Stored items:

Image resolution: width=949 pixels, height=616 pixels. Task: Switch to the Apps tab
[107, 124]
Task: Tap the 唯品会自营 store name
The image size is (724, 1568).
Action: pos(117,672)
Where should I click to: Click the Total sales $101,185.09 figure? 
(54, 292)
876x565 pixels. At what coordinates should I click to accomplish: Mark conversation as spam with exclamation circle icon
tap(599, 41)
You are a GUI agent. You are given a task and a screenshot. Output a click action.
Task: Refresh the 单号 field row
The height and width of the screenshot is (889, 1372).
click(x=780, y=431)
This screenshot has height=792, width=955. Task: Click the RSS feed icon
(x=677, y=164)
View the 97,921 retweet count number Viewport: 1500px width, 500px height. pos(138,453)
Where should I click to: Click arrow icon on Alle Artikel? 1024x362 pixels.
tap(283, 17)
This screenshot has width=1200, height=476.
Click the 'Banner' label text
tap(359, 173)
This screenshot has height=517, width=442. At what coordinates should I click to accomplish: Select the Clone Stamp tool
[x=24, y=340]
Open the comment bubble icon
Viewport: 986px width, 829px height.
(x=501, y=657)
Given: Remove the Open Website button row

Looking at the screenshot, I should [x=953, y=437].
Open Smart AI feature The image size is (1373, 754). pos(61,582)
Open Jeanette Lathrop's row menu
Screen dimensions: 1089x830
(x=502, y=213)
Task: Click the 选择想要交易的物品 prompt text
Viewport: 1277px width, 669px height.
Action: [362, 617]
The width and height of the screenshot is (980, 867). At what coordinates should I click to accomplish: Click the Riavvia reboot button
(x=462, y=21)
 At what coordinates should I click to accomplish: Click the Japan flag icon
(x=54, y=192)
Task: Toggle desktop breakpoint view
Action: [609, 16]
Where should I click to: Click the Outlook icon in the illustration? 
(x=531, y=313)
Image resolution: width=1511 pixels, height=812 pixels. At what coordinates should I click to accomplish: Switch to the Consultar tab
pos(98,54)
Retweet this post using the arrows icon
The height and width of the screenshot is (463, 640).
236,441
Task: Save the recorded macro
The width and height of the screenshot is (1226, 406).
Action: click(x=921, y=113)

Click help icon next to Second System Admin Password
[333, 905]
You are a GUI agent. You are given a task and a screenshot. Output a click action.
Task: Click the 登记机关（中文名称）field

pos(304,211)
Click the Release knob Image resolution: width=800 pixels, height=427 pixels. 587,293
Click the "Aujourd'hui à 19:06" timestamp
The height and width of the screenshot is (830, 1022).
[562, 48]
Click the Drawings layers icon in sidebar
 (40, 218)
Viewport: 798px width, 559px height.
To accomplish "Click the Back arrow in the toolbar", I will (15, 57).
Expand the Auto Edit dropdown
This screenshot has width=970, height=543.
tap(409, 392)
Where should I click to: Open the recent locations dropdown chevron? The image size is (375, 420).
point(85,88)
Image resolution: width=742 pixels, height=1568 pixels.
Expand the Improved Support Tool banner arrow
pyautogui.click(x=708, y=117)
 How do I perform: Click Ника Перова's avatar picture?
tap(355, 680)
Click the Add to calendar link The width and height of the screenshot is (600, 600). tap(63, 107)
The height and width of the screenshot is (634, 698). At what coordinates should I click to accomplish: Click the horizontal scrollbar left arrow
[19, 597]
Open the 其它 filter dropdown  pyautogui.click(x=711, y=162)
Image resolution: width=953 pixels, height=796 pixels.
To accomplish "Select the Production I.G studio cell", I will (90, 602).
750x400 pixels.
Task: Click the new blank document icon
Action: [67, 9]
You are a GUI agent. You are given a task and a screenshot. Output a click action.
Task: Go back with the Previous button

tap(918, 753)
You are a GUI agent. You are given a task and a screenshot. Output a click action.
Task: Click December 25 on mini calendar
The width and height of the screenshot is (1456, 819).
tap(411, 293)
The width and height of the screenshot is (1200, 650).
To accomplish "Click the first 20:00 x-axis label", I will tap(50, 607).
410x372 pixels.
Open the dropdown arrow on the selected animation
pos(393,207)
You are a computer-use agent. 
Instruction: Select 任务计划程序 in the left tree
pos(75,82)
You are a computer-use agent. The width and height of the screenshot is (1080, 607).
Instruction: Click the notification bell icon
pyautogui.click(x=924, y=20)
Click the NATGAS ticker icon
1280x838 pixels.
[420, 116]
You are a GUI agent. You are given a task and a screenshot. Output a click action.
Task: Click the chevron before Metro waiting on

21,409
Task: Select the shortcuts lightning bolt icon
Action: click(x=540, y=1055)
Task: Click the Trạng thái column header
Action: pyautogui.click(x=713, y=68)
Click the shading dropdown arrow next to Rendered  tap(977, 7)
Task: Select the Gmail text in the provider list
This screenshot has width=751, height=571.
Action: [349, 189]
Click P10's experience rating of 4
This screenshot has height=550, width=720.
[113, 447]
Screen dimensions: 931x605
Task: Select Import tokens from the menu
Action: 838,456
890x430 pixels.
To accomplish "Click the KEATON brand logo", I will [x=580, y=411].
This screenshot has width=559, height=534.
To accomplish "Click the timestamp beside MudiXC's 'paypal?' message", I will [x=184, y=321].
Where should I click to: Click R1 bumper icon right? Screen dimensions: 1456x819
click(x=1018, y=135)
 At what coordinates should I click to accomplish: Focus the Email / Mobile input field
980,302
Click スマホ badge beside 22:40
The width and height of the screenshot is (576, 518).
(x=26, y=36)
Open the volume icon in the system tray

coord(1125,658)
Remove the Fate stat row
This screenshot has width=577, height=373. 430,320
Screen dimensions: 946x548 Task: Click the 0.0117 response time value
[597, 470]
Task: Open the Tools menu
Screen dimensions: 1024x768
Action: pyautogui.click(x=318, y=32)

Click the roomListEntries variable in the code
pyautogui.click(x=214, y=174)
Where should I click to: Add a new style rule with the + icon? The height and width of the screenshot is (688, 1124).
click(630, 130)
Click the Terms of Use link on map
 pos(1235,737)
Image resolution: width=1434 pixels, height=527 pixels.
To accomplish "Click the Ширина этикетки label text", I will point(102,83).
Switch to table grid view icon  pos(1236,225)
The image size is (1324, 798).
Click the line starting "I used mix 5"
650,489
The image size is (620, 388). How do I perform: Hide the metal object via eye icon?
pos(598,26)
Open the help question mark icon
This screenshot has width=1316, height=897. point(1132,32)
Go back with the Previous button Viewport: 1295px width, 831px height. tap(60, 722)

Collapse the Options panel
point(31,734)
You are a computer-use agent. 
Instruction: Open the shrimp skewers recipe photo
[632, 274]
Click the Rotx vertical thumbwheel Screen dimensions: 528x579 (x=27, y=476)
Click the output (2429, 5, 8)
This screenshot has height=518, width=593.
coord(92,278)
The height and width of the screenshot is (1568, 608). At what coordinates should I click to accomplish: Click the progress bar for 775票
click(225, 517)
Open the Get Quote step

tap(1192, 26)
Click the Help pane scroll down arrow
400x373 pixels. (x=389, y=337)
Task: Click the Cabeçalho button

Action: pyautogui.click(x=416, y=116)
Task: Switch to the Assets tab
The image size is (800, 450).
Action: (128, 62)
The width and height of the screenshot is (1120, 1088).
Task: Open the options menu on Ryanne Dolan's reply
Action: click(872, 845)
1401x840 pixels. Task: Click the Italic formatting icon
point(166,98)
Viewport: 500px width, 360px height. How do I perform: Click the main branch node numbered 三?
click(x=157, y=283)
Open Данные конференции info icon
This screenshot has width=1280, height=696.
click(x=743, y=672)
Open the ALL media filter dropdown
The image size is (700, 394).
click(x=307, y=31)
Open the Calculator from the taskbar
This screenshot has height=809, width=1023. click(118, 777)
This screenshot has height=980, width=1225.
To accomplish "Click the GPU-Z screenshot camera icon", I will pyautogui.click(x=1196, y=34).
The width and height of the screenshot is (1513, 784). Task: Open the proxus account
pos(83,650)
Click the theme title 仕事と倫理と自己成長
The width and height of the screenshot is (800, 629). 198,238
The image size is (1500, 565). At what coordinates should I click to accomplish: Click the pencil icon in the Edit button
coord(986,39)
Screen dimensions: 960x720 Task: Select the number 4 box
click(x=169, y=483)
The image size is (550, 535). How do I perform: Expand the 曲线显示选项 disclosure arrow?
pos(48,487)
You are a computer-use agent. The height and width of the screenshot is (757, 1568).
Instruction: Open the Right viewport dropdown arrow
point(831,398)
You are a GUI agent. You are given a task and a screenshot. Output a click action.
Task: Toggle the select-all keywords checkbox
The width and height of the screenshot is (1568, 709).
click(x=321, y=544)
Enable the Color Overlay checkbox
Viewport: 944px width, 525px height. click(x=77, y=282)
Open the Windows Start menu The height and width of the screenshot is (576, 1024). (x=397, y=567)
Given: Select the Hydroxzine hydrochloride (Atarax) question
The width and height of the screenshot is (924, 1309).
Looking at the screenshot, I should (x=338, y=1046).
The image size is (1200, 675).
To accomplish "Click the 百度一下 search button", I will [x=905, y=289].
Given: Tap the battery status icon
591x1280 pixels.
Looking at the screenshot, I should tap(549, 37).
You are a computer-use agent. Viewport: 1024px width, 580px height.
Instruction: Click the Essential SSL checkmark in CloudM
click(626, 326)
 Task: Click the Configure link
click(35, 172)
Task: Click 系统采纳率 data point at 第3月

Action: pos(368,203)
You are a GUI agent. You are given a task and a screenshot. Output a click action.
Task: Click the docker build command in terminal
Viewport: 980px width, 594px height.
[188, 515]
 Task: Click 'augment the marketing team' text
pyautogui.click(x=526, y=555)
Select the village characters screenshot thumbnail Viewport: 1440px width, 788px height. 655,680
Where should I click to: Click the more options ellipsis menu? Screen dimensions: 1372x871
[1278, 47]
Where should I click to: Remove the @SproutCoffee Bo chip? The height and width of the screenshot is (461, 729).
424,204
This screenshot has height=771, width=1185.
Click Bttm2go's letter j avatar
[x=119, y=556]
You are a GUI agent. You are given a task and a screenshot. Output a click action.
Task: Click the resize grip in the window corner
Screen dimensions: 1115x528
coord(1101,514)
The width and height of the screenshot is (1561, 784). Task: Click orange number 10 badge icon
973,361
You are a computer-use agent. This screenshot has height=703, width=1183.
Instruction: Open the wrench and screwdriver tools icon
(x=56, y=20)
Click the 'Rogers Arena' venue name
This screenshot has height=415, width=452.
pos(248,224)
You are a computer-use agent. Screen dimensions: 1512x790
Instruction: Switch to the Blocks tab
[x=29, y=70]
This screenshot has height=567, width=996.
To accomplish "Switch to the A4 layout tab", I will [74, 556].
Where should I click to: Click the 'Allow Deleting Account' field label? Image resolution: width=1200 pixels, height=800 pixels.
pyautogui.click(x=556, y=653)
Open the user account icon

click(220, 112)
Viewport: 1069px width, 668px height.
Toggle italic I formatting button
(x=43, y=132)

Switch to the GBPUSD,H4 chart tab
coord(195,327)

→ **PROBLEM TO WORK ON**: Of all the entries above, repeat only the lines from the line that has "The height and width of the screenshot is (830, 1022)." to the line that has "Image resolution: width=742", both lines included, exactly.

→ **EXERCISE SOLUTION**:
The height and width of the screenshot is (830, 1022).
[562, 48]
Click the Drawings layers icon in sidebar
 (40, 218)
Viewport: 798px width, 559px height.
To accomplish "Click the Back arrow in the toolbar", I will (15, 57).
Expand the Auto Edit dropdown
This screenshot has width=970, height=543.
tap(409, 392)
Where should I click to: Open the recent locations dropdown chevron? The image size is (375, 420).
point(85,88)
Image resolution: width=742 pixels, height=1568 pixels.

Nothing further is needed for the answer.